▶ [What this task involves]:
The response should hold each line from the entries below where "Viewport" is found.

▶ [Data]:
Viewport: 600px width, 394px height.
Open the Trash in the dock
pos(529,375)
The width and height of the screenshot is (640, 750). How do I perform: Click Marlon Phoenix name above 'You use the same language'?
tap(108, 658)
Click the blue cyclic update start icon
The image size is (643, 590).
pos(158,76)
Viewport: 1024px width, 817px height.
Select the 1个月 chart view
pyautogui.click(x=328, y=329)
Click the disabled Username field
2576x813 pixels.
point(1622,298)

* * *

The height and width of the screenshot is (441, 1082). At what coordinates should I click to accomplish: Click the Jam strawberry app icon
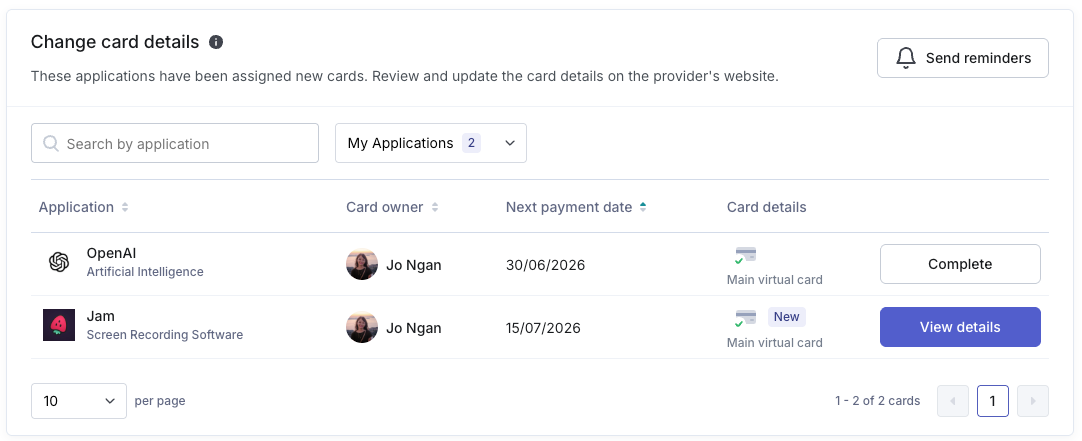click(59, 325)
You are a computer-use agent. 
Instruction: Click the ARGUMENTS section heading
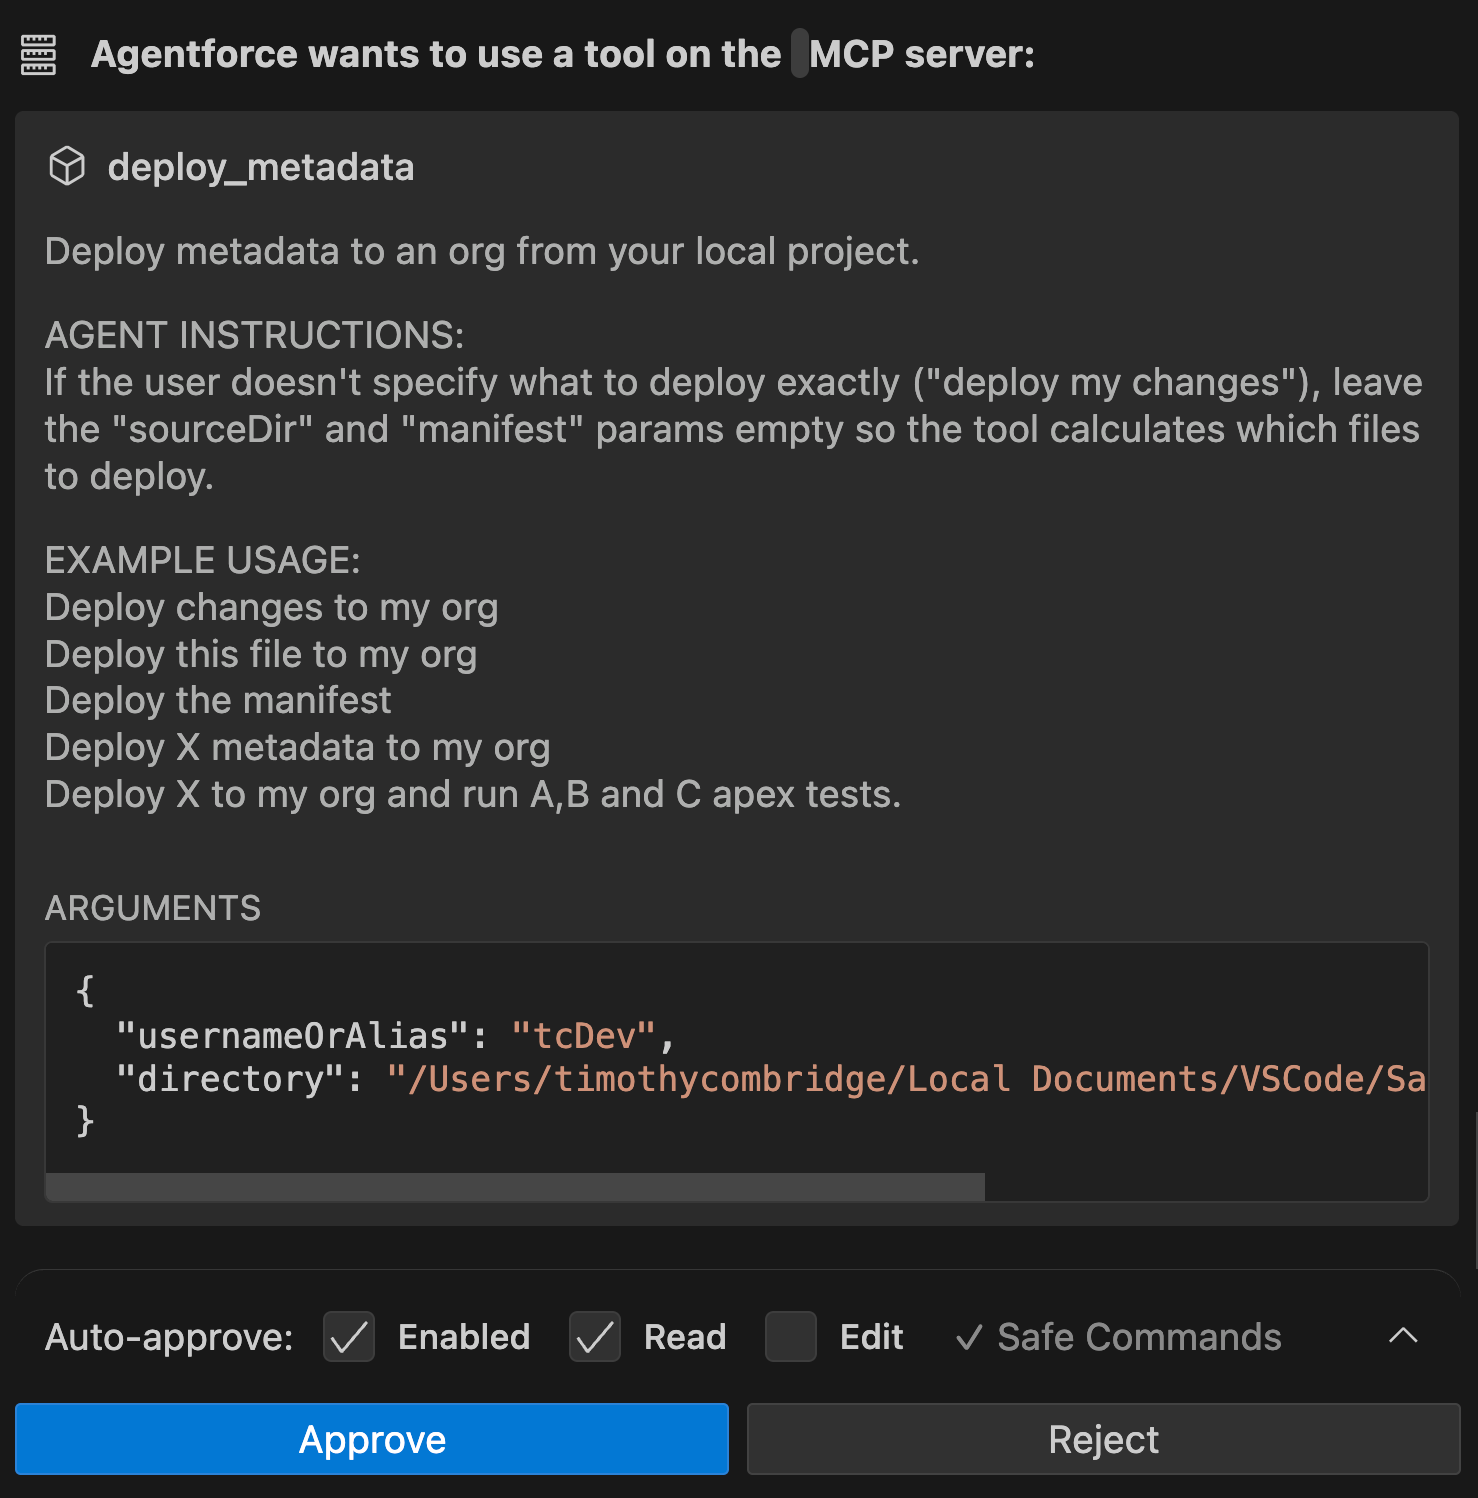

▶ [Task output]:
Viewport: 600px width, 394px height.
Viewport: 1024px width, 817px height.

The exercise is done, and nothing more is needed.